When interest rates rise, the discount rate embedded in every multiple rises with it, compressing valuations across the board. When the growth outlook weakens, multiples fall even if revenues hold steady. Static, time-invariant multiples are explicitly discouraged by IPEV Guidelines 2025.
Model Architecture
DealMatrix multiples are derived through a six-step econometric model combining 25 years of public equity data, macroeconomic indicators and regional + stage-based calibration — producing IPEV 2025 compliant valuation benchmarks across 140+ sectors, 6 regions, and 7 funding stages.
Data Acquisition
The data extraction layer draws upon a curated universe of approximately 200 publicly traded equity indices, sourced from public equity markets and annual financial statements of selected public companies. Each index is classified under the Global Industry Classification Standard (GICS) and assigned to one of six geographic regions. These public market comparables serve as the empirical baseline from which private market benchmarks are derived.
Statistical Cleaning
This stage processes the raw extraction dataset by removing unusable records, aggregating multiple index observations at subsector level via simple averaging, and correcting extreme values that would otherwise distort valuation benchmarks. Outlier bounds are set at 300× for EV/EBITDA and 60× for EV/Sales. The result is a complete and normalised quarterly multiples panel that preserves broad market coverage while improving statistical reliability.
Econometric Modelling & Averaging
The cleaned multiples panel is combined with eight quarterly macroeconomic indicators per region — including GDP, interest rates, inflation, and money supply. A mixed linear model separates macro, sector, time, and region effects, yielding a reported multiple (y), a model-predicted fair value (ŷ), and a conservative lower bound. These three outputs are averaged into a single stable Venionaire Multiple, dampening market overreactions in both directions.
Regional Adjustment
A regional coefficient α is applied to each multiple, normalised to North America as the reference market. Coefficients are derived from country-level enterprise value medians aggregated to the regional level — reflecting structural differences in market depth, investor appetite, and valuation culture across Europe, Asia-Pacific, Australia, South America, and Africa.
Industry Weighting
Because startups rarely map to a single GICS sub-industry, each of approximately 150 DealMatrix categories is associated with a weighted blend of public sub-industries whose listed companies are most economically comparable. The weights sum to 100% and are maintained by the DealMatrix team, reflecting the revenue model, cost structure, and growth profile of each startup category.
Stage Adjustment
A stage factor β is applied from Pre-Seed through Series E, derived analytically from a growth-adjusted present value framework. Early-stage companies command multiples above public comparables due to growth expectations that outweigh the higher required return. At Series E, decelerating growth and a narrowing WACC spread produce a pre-IPO discount, with β falling below 1.

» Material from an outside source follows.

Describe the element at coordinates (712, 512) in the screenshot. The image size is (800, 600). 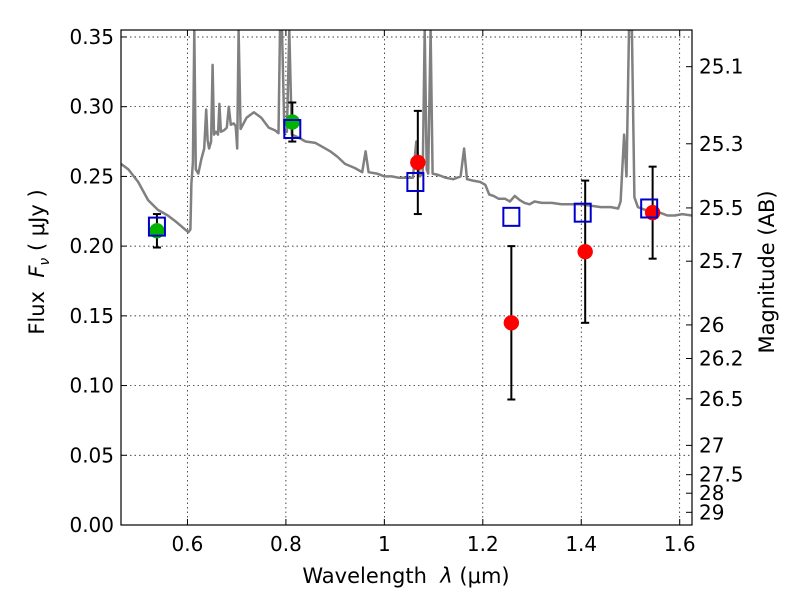
I see `mag-tick-label: 29` at that location.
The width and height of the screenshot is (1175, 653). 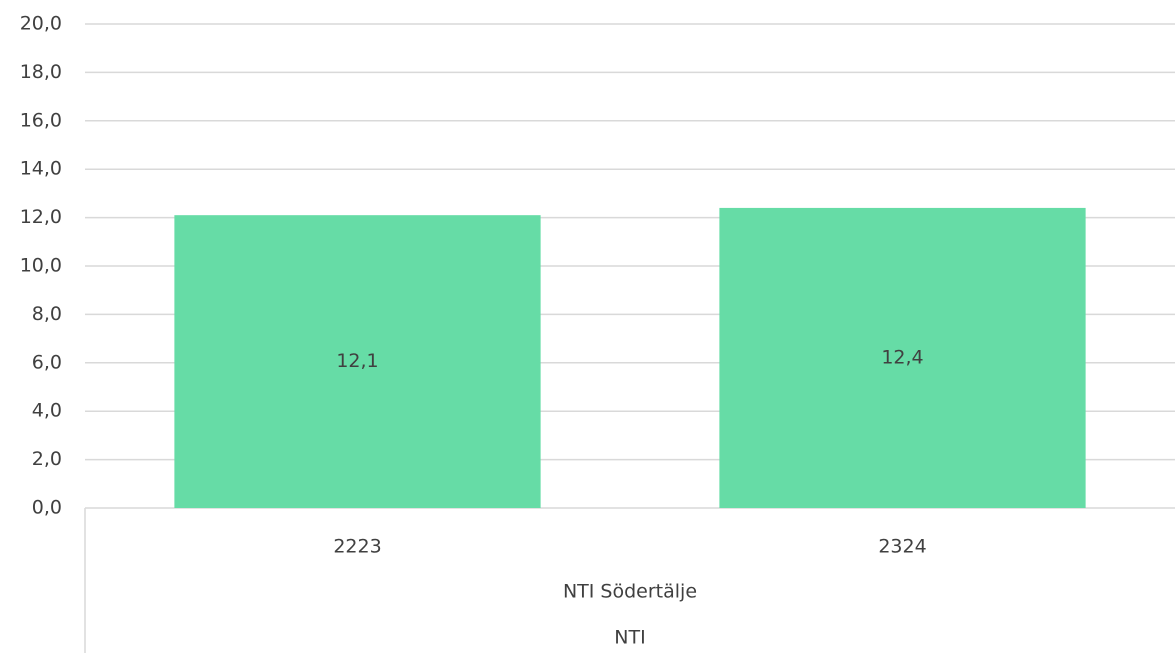 What do you see at coordinates (630, 638) in the screenshot?
I see `x-group-label: NTI` at bounding box center [630, 638].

From GICS sub-industries to DealMatrix categories
GICS was designed for established listed companies — there is no GICS category for SaaS, no classification for marketplace platforms, no sub-industry for AI infrastructure. Each DealMatrix category is therefore mapped to a weighted combination of the GICS sub-industries whose listed companies are most economically comparable.
For example: Artificial Intelligence draws from IT Consulting, Data Processing, Systems Software, and Application Software. SaaS draws from Application Software, Systems Software, and Data Processing. The weights sum to 1 and are maintained by the DealMatrix team, reflecting how closely each public sub-sector matches the revenue model and cost structure of startups in that category.
Scope of the model
Each sector-stage-region combination is modelled independently — not derived from a single global average. The terminal dataset contains approximately 49,000 rows updated quarterly.

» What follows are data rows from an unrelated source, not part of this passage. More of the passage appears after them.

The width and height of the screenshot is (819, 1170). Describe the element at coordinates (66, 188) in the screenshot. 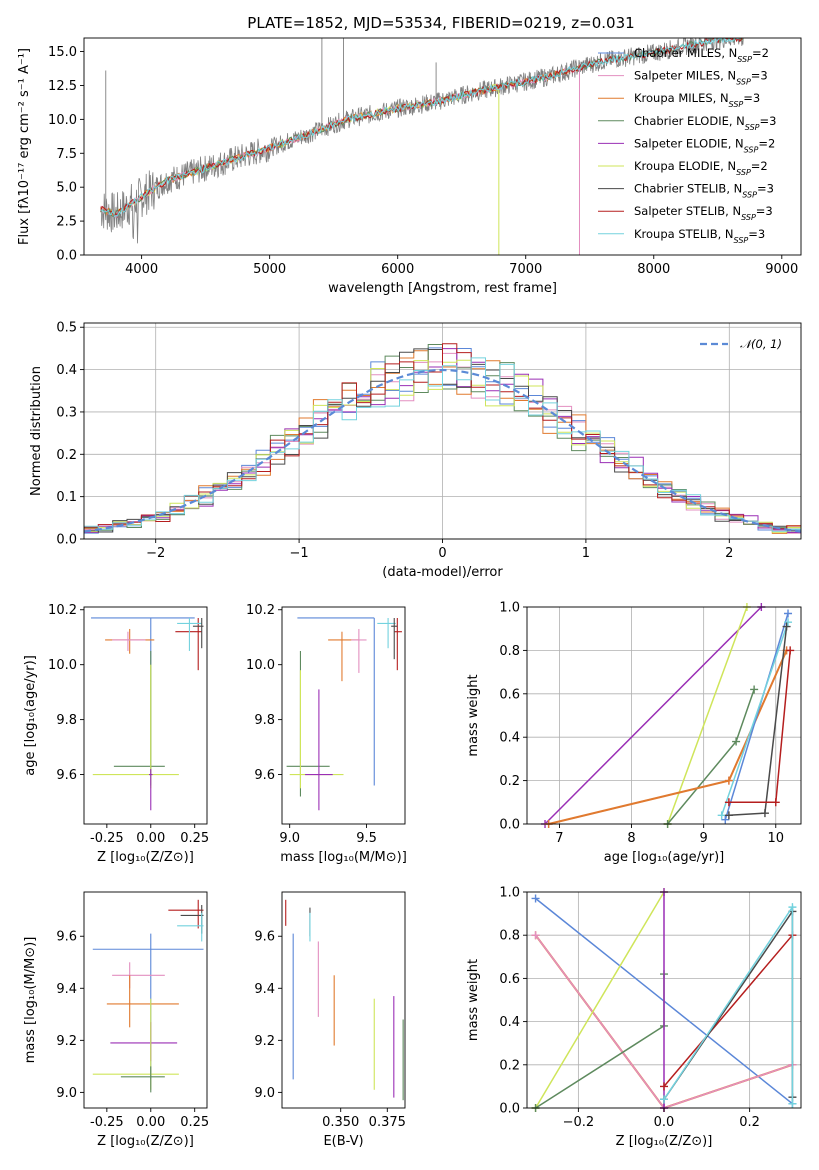

I see `spectrum-ytick-label: 5.0` at that location.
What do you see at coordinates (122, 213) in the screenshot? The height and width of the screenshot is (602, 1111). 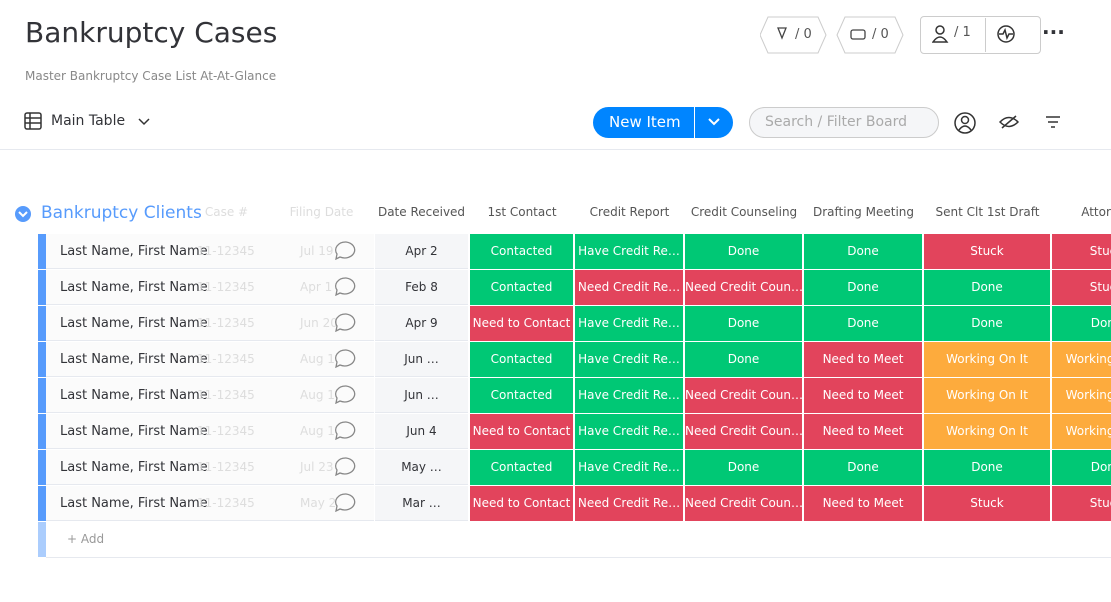 I see `group-title: Bankruptcy Clients` at bounding box center [122, 213].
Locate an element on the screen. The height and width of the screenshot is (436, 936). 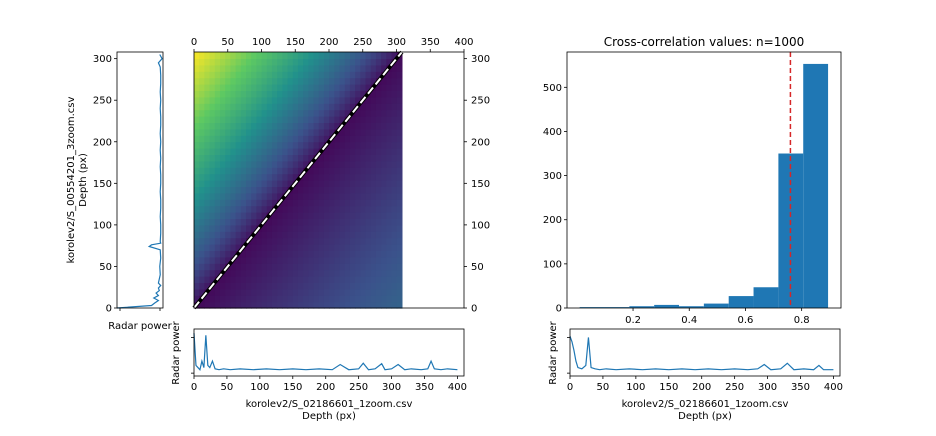
left-ytick-label: 0 is located at coordinates (109, 310).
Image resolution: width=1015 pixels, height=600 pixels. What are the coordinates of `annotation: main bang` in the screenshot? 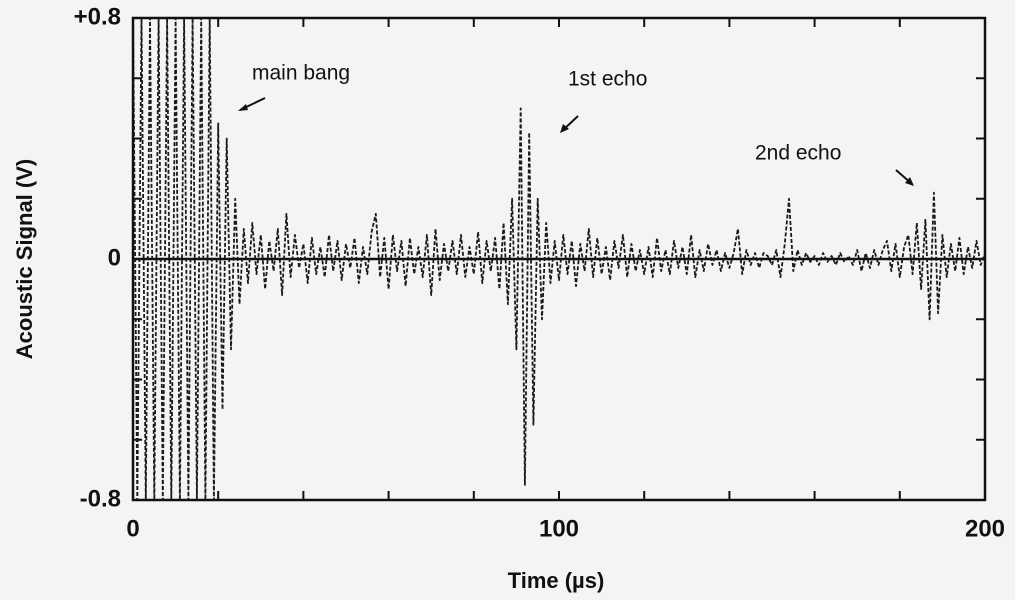 It's located at (301, 74).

The DealMatrix methodology follows the International Private Equity and Venture Capital Valuation Guidelines 2025 — effective for reporting periods beginning on or after 1 April 2026 — the global best-practice standard for fair value measurement in private capital funds. The 2025 update reinforces the calibration principle: valuation assumptions must evolve at each measurement date in response to movements in the public comparable basket. Static, time-invariant multiples are explicitly discouraged.